You know that something is right with a move when Muhammad Ali used to do it 90% of the time in his bouts. The jab is one of the most lethal weapons in any boxer’s arsenal and has proved its worth time and time again in the sport of boxing.
Though, not the most powerful punch in boxing, the jab is crucial to help you set up everything that’s powerful. So, yeah, you might not knock your opponent down on the mat with a jab but can use it to set up a combination which can.
Jab is a great punch to derail your opponent’s confidence, obstruct his/her movement and sting them.
Jab is one of the first punches that every boxer learns. Regardless of your boxing style, whether you’re a good fighter or an elite, you simply can’t do without a jab. Inarguably, the jab is a punch which holds a lot of significance.
Often times, jab helps you to wear your opponent down and in certain cases helps you to win bouts when it comes to points. A jab is a powerful punch thrown from a long range, capable enough to decide your fate.
Jab with regards to your boxing style
If you have an Orthodox stance, then you are going to use your left hand for the front jab. However, if your fighting stance is Southpaw style, then you’d use your right hand for the front jab.
Though beginners might find throwing a jab really hard, there’s really no way around it. Firstly, start with understanding your stance and then put your work into the jab as it will help you improve your striking abilities including the use of combinations.
How to throw a Jab?
This is a beginner’s guide of how to jab. So, if you’re already a boxing professional, these steps can help you cross-check your current practice. Thus, reading it is a win-win for everyone. With that said, let’s move towards how to jab
To understand the jab and how to throw it correctly, let’s break this punch into three parts:
When it comes to basics, you want to get things right from the get-go. For this reason, you want to follow all the basic steps as mentioned below:
When we talk about the fighting stance in a jab, you have to have your face covered at all times.
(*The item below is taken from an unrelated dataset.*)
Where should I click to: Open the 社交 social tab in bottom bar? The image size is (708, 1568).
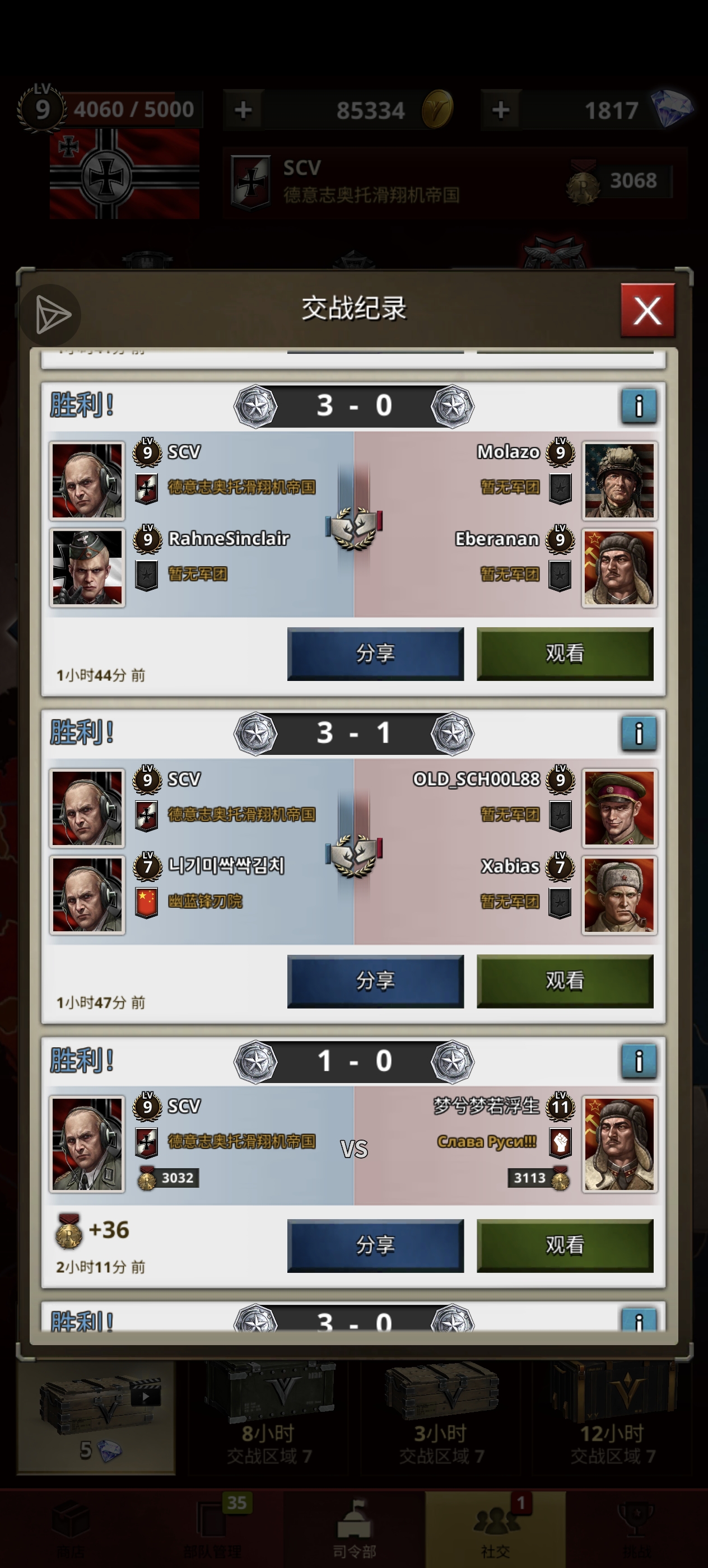496,1528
With your knuckles pointing towards the ceiling and your palm towards the floor, you want to keep your fist under your eyes, so you don’t block your vision while punching.
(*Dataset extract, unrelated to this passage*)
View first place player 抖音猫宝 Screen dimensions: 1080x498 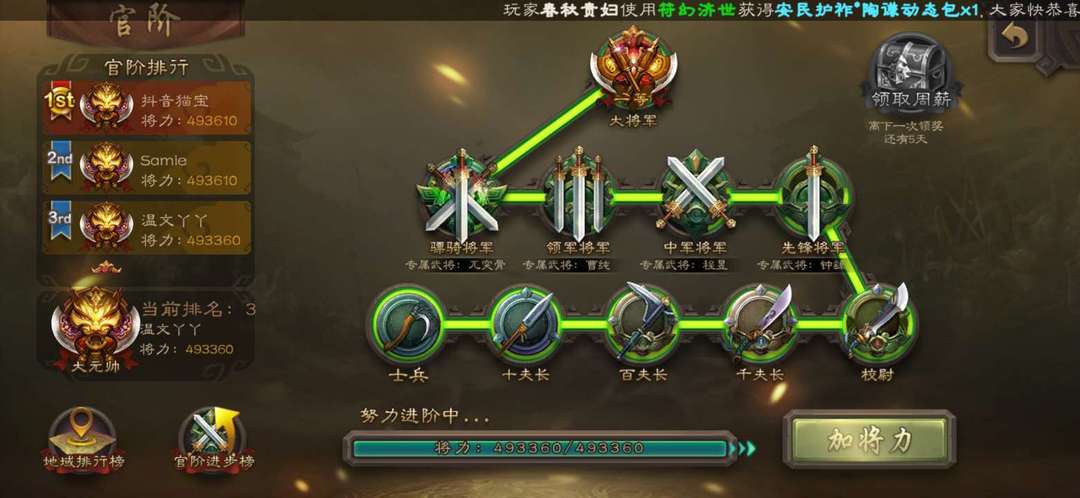(147, 108)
For explanation purposes, let’s assume we’ll be throwing a right jab. Thus, if you’re into jabbing with your left, then everything will be opposite. Start with putting your right foot in front of your left, with the left foot angled out towards your opponent. Protect your chin by tucking your elbows in and keep your chin down.
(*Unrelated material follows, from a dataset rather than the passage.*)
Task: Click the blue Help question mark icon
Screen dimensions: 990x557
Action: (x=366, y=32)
You don’t want to be rigid. Relax. Relax your body with your knees bent slightly. Ensure your front foot is pointed forward and your heel is slightly up. Moreover, if you’re throwing with your right, remember, that your punch will come straight out and thus, you have to be closer to your opponent.
Lean forward with your left hand a little higher than your right. REMEMBER! When it comes to the jab, you’re using your core and not just your arm, so it’s important you launch yourself and get your body behind it.
Just as you’re about to land, ensure you push your weight in the forward direction. At the same time, shift your weight onto the right foot, while you’re throwing the right arm. While doing so, twitch the right side of your body forward. This will help you generate the intensity.
Before you even plan to land the punch, ensure that your chin is tucked behind the shoulders. Your shoulders should be pretty close to your chin and it should be protected. No part of your body should stick out, otherwise, that’ll be an easy target for your opponent.
Jab is a quick punch. It’s more of stinging than taking the sting out entirely. Thus, you’ve got to be super quick. You can’t telegraph it, making it easy for your opponent to counter.
Move quickly, and while doing so, remember the corkscrew motion. Lastly, do not forget to rotate your hands with the palm facing the ground. I.e. where your punch generates the power.
Once you’ve landed the jab, don’t get carried away by it. As soon as you connect, make the most out of the situation. Start by bringing your hands back in the normal position super quick and then set up the next move.
Also, do not step back whilst hitting the jab, it will take the power away. You at all times, need to put your weight behind the punch to generate impact. However, once you’ve landed, relax and come up with the next move.
Prepare for the next move
As said earlier, the jab acts as a basis to help set up your next move. Don’t move too backward once you’ve connected.
Stay within the range and land another shot in quick succession. Practice your combinations well, so you can make the most out of the situation.
When it comes to jabs, you ought to know the variations. However, it’s not necessary to throw all these variations at once or at any time. See which ones are you most comfortable with and which one suits your fighting style. Now to understand variations, you’ll have to learn about the different types of jabs. Practice it till you perfect them and then learn to use them in successful combinations. Let’s start by checking out the various jabs:
- Regular Jab: Also referred to as a standard jab, the regular jab is usually thrown from a standard position. To throw a regular jab, you must move forward one step with your leading foot and extend your punching arm towards the opponent. While recovering, you must move your trailing leg to the front as you bring your punching hand back thereby enabling you to get back to the normal stance.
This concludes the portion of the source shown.